--- Given records Enclosed Below ---

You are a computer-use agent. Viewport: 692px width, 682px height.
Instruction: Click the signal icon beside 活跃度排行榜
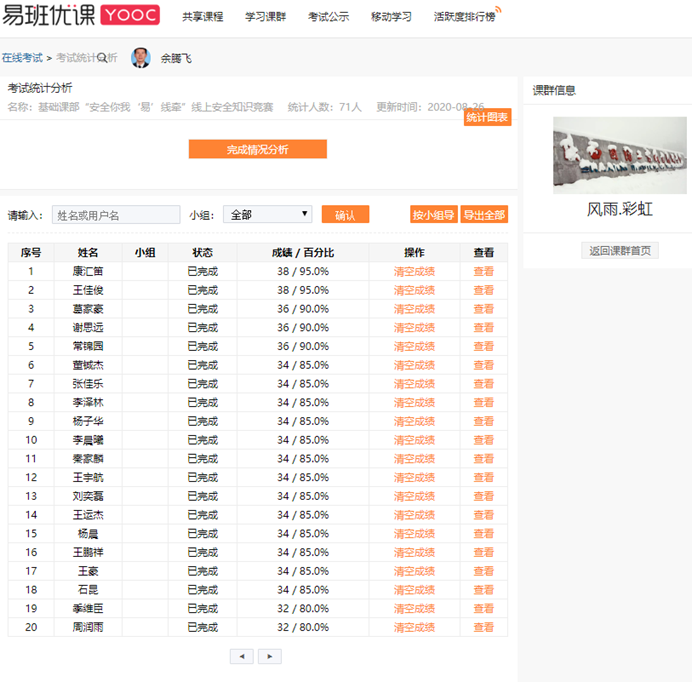pyautogui.click(x=499, y=13)
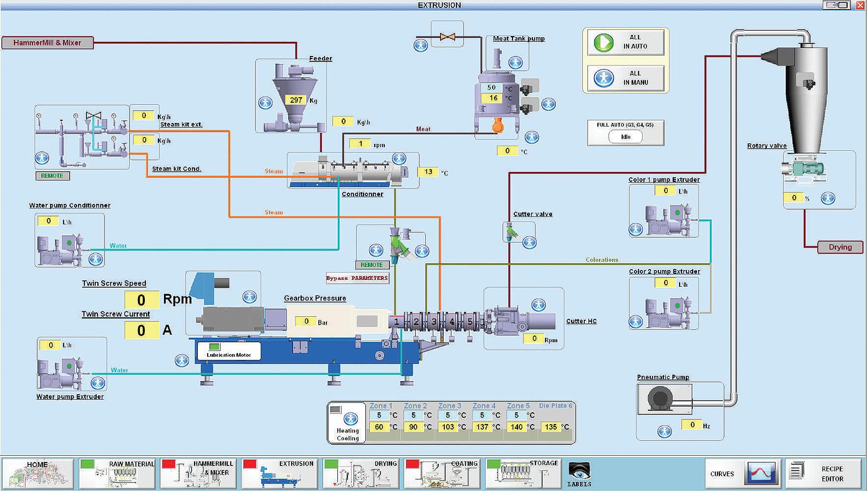Click the Feeder manual-mode person icon
868x491 pixels.
coord(266,103)
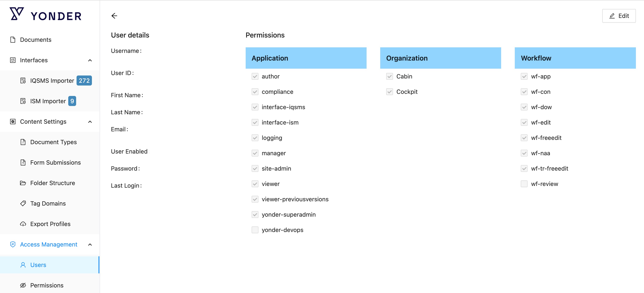Click the ISM Importer count badge
The image size is (644, 293).
[x=72, y=101]
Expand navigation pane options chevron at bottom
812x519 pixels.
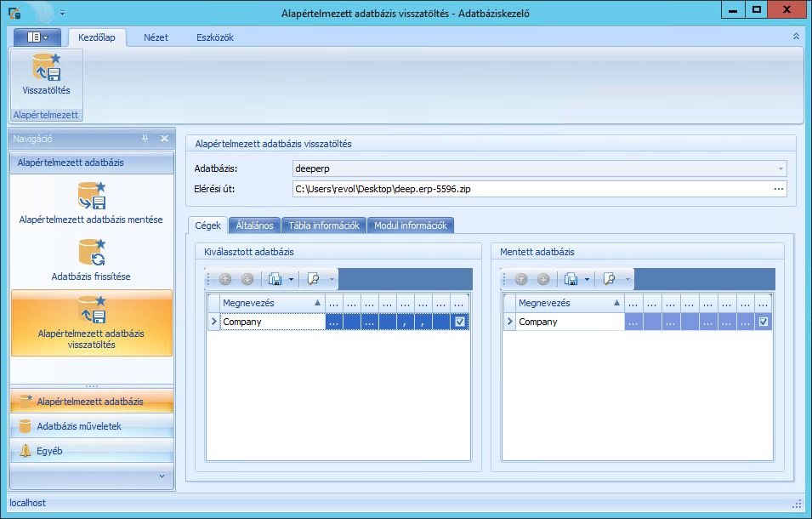pyautogui.click(x=162, y=476)
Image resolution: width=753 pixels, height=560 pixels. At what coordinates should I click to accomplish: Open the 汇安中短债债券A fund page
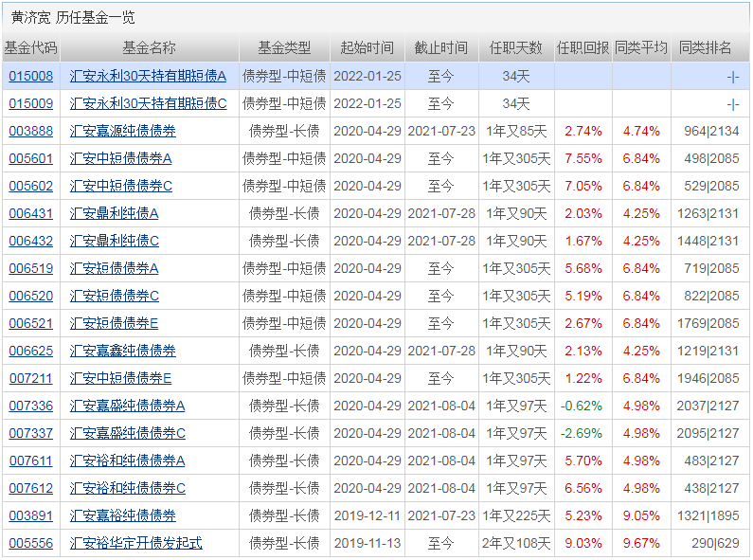120,158
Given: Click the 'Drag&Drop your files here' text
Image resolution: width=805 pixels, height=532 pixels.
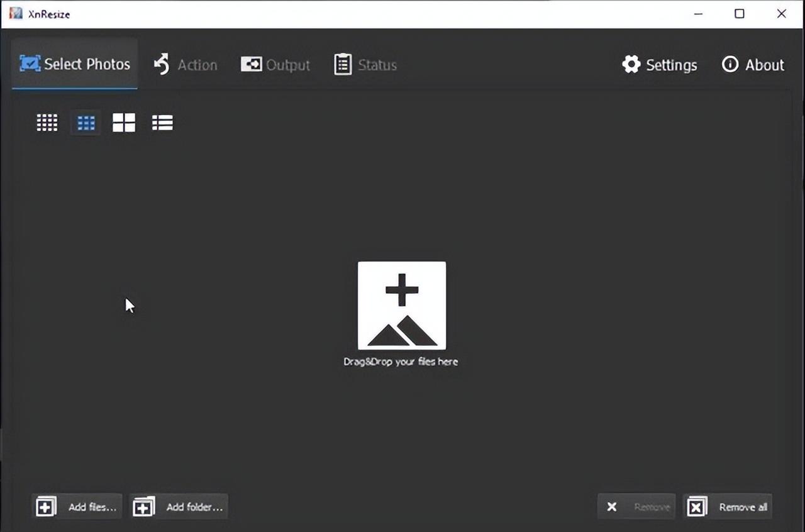Looking at the screenshot, I should pos(401,362).
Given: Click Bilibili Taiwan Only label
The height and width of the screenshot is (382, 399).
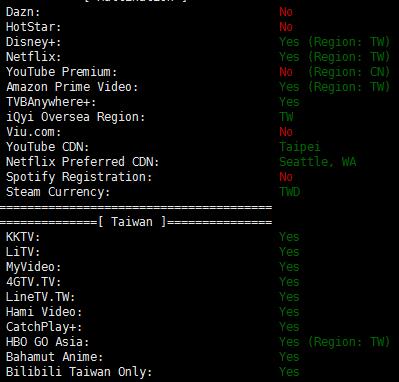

--- End of Enclosed Given records ---

> Your objective:
When you retype the listing above, keep each line exactly as written and drop the pictures.

> Solution for this task:
You are a computer-use agent. Viewport: 692px width, 682px height.
Instruction: Click the signal icon beside 活跃度排行榜
pyautogui.click(x=499, y=13)
Click the Feeder manual-mode person icon
868x491 pixels.
coord(266,103)
Click the ISM Importer count badge
The image size is (644, 293).
[x=72, y=101]
Expand navigation pane options chevron at bottom
812x519 pixels.
pyautogui.click(x=162, y=476)
Image resolution: width=753 pixels, height=560 pixels. At what coordinates should I click to accomplish: Open the 汇安中短债债券A fund page
120,158
Given: Click the 'Drag&Drop your files here' text
Image resolution: width=805 pixels, height=532 pixels.
Looking at the screenshot, I should pos(401,362).
Given: Click Bilibili Taiwan Only label
The height and width of the screenshot is (382, 399).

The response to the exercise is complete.